UN Humanitarian Chief on defensive over Sri Lanka

UN Humanitarian chief, John Holmes, rejected accusation by a British newspaper that UN had colluded with Sri Lanka in hiding the war crimes the government committed during the final phase of its war against the LTTE.

 

In an editorial, The Times wrote that "the U.N. has no right to collude in suppressing the appalling evidence" of a government-executed massacre.

 

This clearly annoyed Holmes.

 

"I resent this allegation that we've been colluding with the government in some way or not taking sufficient notice," Holmes said.

 

"We have been the ones drawing attention to this problem when the media weren't very interested several months ago."

 

He also disputed a death toll reported in The Times of London that cited a "U.N. source" to support an estimate that at least 20,000 people were killed during the months-long final siege.

 

"That figure has no status as far as we're concerned," Holmes said.

 

"It may be right, it may be wrong, it may be far too high, it may even be too low. But we honestly don't know. We've always said an investigation would be a good idea."

 

He said it was based on an unofficial and unverified U.N. estimate of around 7,000 civilian deaths through the end of April and added on roughly 1,000 more per day after that.

 

The UN humanitarian coordination office (OCHA), headed by Holmes, responding to Times said civilian deaths were "unacceptably high," but denied a cover-up.

 

"The UN has publicly and repeatedly said that the number of people killed in recent months has been unacceptably high and it has shared its estimates with the government as well as others concerned," OCHA spokeswoman Elisabeth Byrs told AFP in Geneva.

 

"The point is the UN has not been shy about the scale of human suffering and civilian casualties.
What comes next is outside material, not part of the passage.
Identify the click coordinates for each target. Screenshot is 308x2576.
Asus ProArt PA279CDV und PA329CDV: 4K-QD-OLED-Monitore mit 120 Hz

It has been ringing the alarm bells for a long time."

 

Holmes further said the world will probably never find out how many innocent civilians died during the bloody final phase of Sri Lanka's war against LTTE.

 

"I fear we may (never know), because I don't know that the government would be prepared to cooperate with any inquiry," Holmes said. But there was no doubt "several thousand" civilians had died during the siege, he added.

 

During that siege, the UN had repeatedly criticized the government for shelling areas where civilians were trapped, warning that it could lead to a "bloodbath".

 

There are “very large” numbers of civilians who are injured and “doubtless many of those civilians may die in the coming days because we cannot reach them with medical care,” UN’s Sri Lanka spokesman Gordon Weiss told reporters on May 10.

 

John Holmes, who on April 30 visited refugee camps in northern Sri Lanka, had warned of a “bloodbath scenario,” Weiss said, adding: “This is exactly the sort of scenario he was warning against.”